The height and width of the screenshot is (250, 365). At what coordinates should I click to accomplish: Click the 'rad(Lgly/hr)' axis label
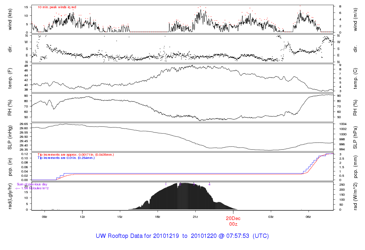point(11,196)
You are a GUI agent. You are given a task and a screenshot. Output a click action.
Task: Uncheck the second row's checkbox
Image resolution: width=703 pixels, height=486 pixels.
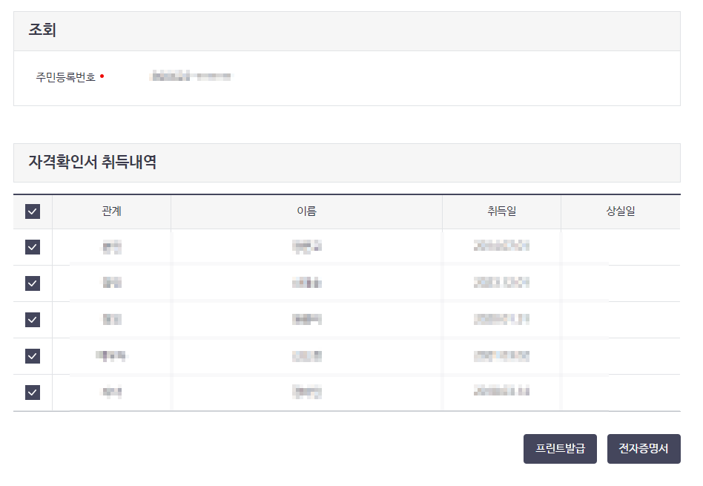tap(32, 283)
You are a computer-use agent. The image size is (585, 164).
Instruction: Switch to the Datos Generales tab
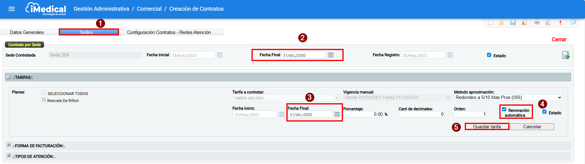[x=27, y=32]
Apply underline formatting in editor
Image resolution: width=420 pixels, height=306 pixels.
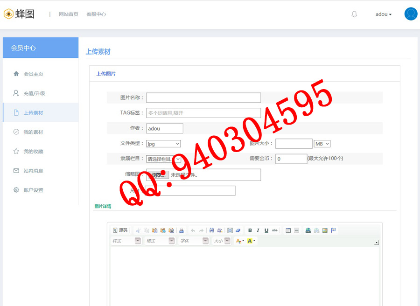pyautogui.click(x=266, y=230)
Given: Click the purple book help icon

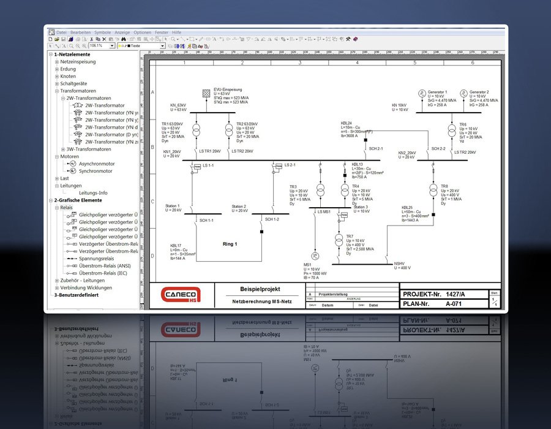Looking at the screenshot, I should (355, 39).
____
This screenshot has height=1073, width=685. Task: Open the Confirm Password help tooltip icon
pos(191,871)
____
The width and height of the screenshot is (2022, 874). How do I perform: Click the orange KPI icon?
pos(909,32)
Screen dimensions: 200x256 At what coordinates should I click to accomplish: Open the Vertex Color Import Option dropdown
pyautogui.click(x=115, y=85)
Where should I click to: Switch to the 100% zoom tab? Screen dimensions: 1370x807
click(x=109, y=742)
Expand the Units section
____
*Work to be completed:*
How many lines in this listing contain "agent"? Give that number and stop.

*Result for this exercise:*
2